Show me a woman who doesn’t have insecurities about her body and I’ll show you a fucking liar. We all have things we hate: our noses, thighs, cheekbones, hair, et cetera.
I’ve always been extremely self-conscious about my chest, or lack thereof. I can still hear the taunting from boys in junior high school.
“Sarah’s a carpenter’s dream…she’s flat as a board and she’s never been screwed.”
I hated those little prick bastards. I cried myself to sleep many a nights in those days.
I never got over it. And my chest never got any bigger. I still have the chest size of a pre-teen.

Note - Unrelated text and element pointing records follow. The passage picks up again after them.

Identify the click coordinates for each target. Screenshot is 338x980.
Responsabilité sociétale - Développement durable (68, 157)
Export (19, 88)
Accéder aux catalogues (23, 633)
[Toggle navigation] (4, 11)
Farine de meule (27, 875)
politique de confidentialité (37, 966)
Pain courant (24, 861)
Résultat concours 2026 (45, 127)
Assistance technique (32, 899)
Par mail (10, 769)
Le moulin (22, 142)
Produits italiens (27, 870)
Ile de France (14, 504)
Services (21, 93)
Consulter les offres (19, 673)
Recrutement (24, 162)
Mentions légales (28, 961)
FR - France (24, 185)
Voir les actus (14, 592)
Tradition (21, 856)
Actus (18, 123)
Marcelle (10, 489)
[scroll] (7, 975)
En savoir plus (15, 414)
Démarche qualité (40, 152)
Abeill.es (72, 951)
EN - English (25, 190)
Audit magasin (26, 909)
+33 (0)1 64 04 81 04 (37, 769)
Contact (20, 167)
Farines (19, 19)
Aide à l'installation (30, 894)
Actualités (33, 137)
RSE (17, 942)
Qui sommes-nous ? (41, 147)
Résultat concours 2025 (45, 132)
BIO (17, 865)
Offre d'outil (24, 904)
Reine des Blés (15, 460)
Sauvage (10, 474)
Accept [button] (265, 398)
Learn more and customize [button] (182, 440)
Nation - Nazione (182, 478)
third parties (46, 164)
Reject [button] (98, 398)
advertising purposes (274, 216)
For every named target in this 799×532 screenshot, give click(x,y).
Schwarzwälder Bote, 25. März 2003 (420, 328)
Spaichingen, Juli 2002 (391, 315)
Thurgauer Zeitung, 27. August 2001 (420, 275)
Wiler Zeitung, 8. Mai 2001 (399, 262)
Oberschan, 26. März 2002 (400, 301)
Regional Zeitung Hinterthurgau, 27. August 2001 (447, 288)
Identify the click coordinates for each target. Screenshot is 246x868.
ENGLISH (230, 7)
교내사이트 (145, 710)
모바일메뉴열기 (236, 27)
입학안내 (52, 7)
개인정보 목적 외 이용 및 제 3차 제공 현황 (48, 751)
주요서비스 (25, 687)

I hate it. Nothing ever fits right.
It’s so hard to shop when you have a regular sized body with the chest size of a 10-year-old. Yesterday I finally took in a pile of sundresses that need to be tailored into my favorite tailor Mr. Charlie. He’s the most adorable elderly Chinese man.
As I tried the dresses on for him I could see the frustration on his face. “Why you have such little teeny boobies?”
I muttered, “Because God hates me, that’s why.”
“Tsk, tsk.” He shook his head at me. “Nothing fits you right.”
I handled the situation like the adult I am, and not the child my chest size might suggest. I held my tongue and didn’t run off in tears. Instead I looked at him and said, “We’ve all got body issues, but at least I have pretty hair.”
“Oh, yes. Such pretty hair, “ he replied.
We finished up and I left the shop with my head held high, because it draws attention to my kick ass hair and not my teeny boobies.